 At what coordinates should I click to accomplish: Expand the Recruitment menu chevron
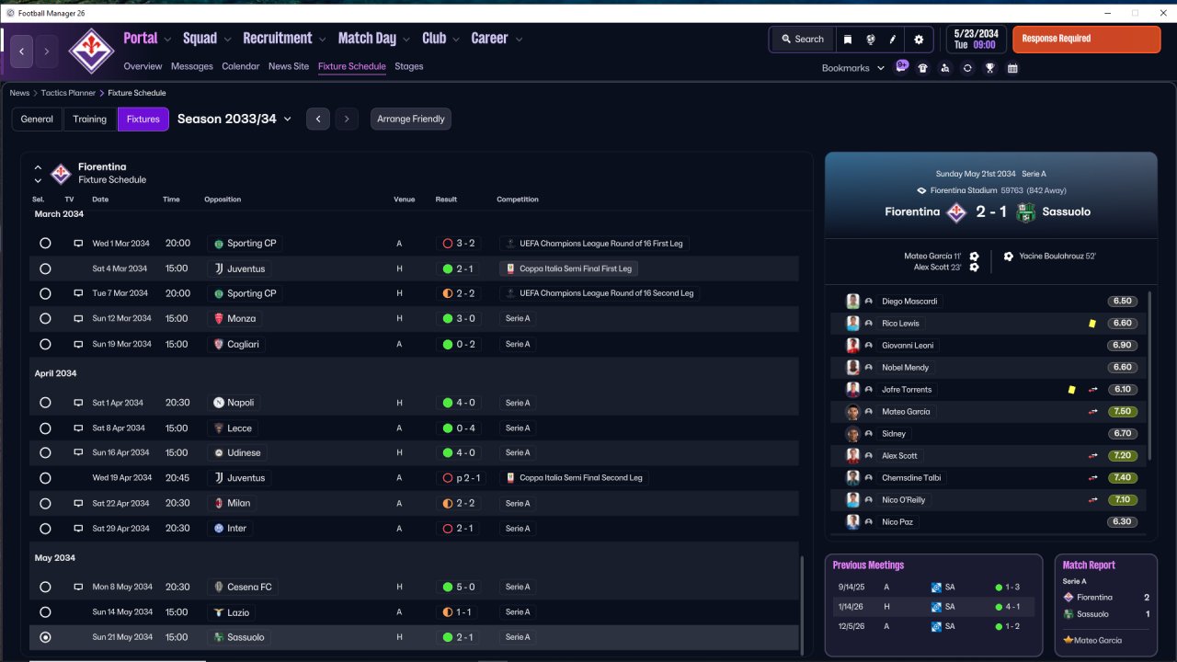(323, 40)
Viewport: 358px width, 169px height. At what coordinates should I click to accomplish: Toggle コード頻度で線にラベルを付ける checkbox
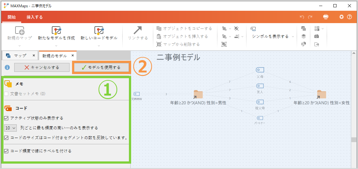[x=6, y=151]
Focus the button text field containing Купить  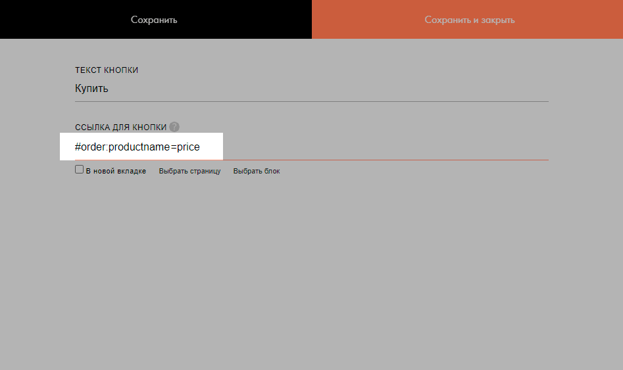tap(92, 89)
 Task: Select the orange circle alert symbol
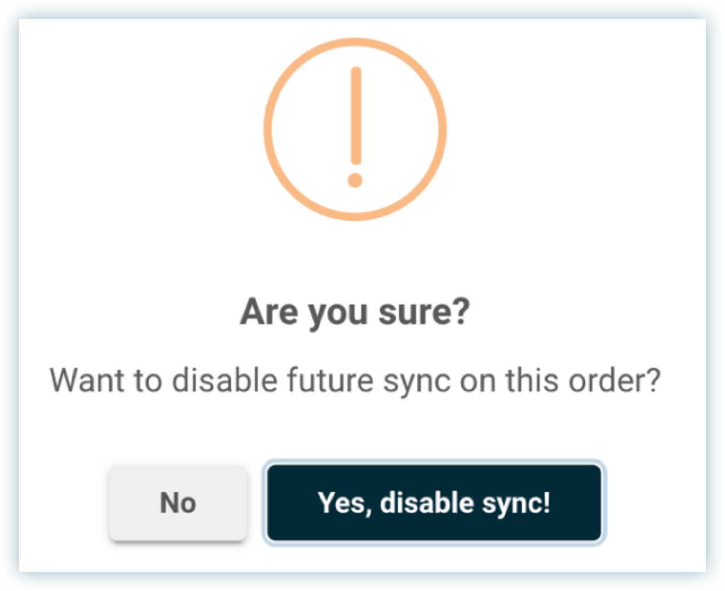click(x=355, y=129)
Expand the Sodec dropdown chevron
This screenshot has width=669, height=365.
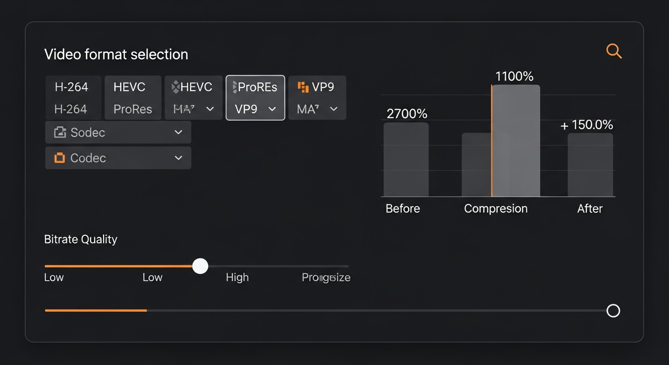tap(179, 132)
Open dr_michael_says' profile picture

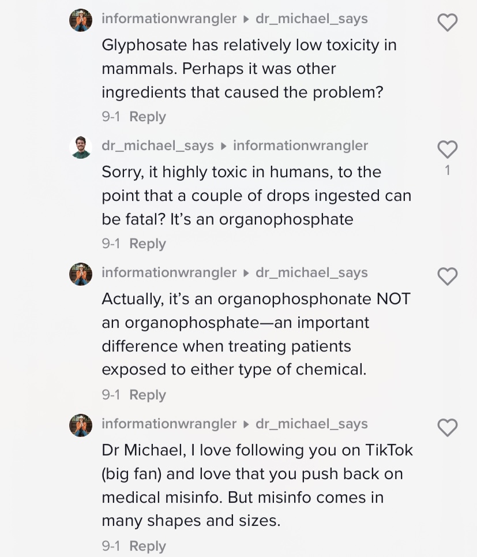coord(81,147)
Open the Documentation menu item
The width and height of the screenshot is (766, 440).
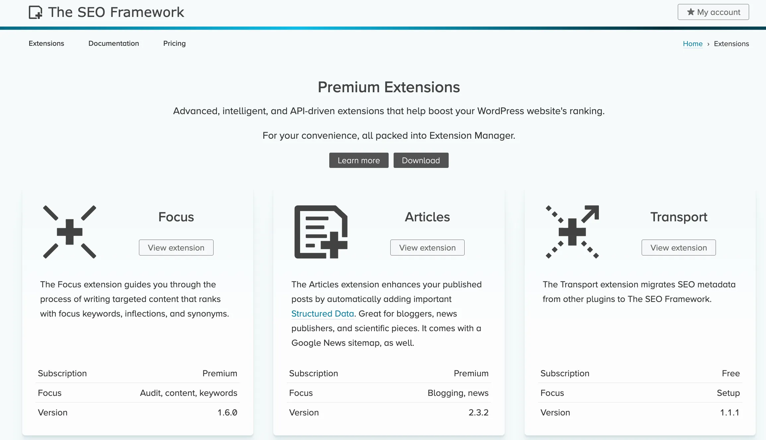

━━━━━━━━━━━━━━━━

• THE TASK
With the pictures left out, output exactly the lines from the one with "Open the Documentation menu item" through the end of the listing above, both ends included.

• RESPONSE
Open the Documentation menu item
The width and height of the screenshot is (766, 440).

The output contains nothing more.